Bill, Chloe, and Adam discover the grisly remains of the film's fourth wall.

THE DEAD DON'T DIE

The Abridged Script

FADE IN:

EXT. GENERIC WOODS - JUST OUTSIDE ANYSBURGH, USA

Small-town cops BILL MURRAY and ADAM DRIVER park outside the cemetery and enter the WOODS.

BILL MURRAY

Tom! You out here? Jarmusch is doing another super low-key, dry-humour riff on a genre movie, this time it's zombies.

ADAM DRIVER

We're calling it "undeadpan", or at least we should be. You want in?

TOM WAITS

(shoots at them)

BILL MURRAY

I take it that's a no?

TOM WAITS

Well he already hired Sturgill Simpson to do the theme song and not me so fuck you. Maybe I'll dick around on the edge of the story, throw in some voice-over, but that's it.
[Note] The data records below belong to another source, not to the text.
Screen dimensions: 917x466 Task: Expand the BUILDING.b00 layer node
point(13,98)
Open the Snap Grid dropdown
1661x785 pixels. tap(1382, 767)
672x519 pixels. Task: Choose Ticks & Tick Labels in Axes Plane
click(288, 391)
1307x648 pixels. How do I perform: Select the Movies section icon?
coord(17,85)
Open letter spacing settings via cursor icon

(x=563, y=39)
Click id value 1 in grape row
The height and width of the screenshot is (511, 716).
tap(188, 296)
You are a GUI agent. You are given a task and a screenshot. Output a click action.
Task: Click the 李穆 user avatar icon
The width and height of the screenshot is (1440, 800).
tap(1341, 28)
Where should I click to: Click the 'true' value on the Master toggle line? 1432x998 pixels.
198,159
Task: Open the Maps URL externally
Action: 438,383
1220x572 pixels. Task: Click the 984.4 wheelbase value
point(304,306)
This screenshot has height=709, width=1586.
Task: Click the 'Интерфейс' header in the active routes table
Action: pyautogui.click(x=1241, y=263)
Now fuck off.

ADAM DRIVER

It's cool, really we just want to cram as many famous names on the poster as possible.

MAIN CREDITS FEATURING CATCHY STURGILL SIMPSON SONG, MUCH CATCHIER THAN THAT SILLY OLD TOM WAITS WOULD DO, LOLZ OH WHOOPS PUT DOWN THE GUN TOM WE'RE SORRY

INT. COMPLETELY AVERAGE COP CAR

BILL and ADAM drive along when suddenly ADAM spots an ominous portent of the carnage to come, thematically foreshadowing a greater turns on the RADIO, which is playing the STURGILL SIMPSON song again.

ADAM DRIVER

Oh hey it's the main credits song. Of this movie that we are in, and people are watching. We are actors. FUCK YOU FOURTH WALL! FUCK YOUR STUPID CONCEPTUAL BITCH-ASS FUCKING FACE

BILL MURRAY

Let's do a full patrol so we can better introduce our low-key unassuming town full of familiar faces.

INT. STATISTICALLY MEDIAN DINER

Inside the diner DANNY GLOVER and STEVE BUSCEMI are recognizable actors.

DANNY GLOVER

I'm too old for this shit.

STEVE BUSCEMI

I'm a fucking professional.

ESZTER BALINT

Hello audience! Rosal Colon and I work here but we're not as famous. However I hear Tilda Swinton is coming up later, stay tuned!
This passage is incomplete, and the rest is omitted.